What this exercise asks.
1. List every kind of NPTL object that the ptt_contention manual page names.
2. In the ptt_contention manual page, how many extra events beyond the requested number can the -z filter show?

Document excerpt.
NAME

ptt_contention - PTT contention measurement tool


SYNOPSIS

ptt_contention [options] input_file


DESCRIPTION

Its primary function is to give some information about traced applications contention. This information is extracted from the binary data collected by ptt_trace(1).

It provides three kinds of information:

elapsed time: difference between the last and first trace point timestamps in the binary file
contention time per thread.
contention time per NPTL object (mutex, barrier, cond-var, semaphore).

Percentages displayed show the impact of each thread or NPTL object in the contention. For threads, percentage of waiting time in relation to the elapsed time is also given.


OPTIONS

-a alias_file
alias_file contains couples (address, name). In ptt_contention(1) output, objects that have an address existing in alias_file will be replaced by the corresponding name.

See ptt_view(1) for an example of how to create an alias file.

-c
Display contention time per couple [thread - NPTL object]. For each thread, waiting time on every object it uses is given.

-z start:end
event filter. This filter only displays end - start events skipping start events. The syntax -z :end or -z start: is also supported and implies start=0 or end=infinity.

Warning: the filter is applied to a group of events for performance issue, so the count is not always exact. You can have up to 3 more events than requested.

Recorded information.
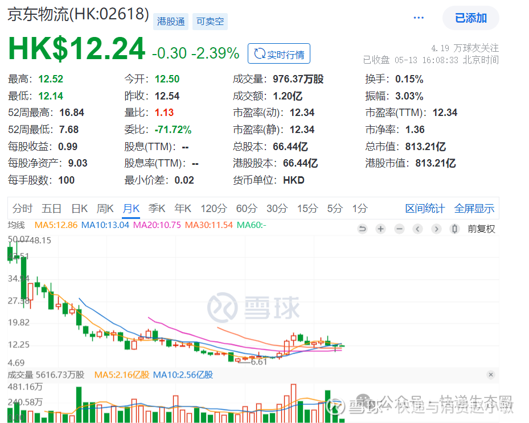Image resolution: width=529 pixels, height=423 pixels.
Task: Switch to the 60分 timeframe tab
Action: pyautogui.click(x=247, y=208)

Written responses.
1. mutex, barrier, cond-var, semaphore

2. Up to 3 more events than requested.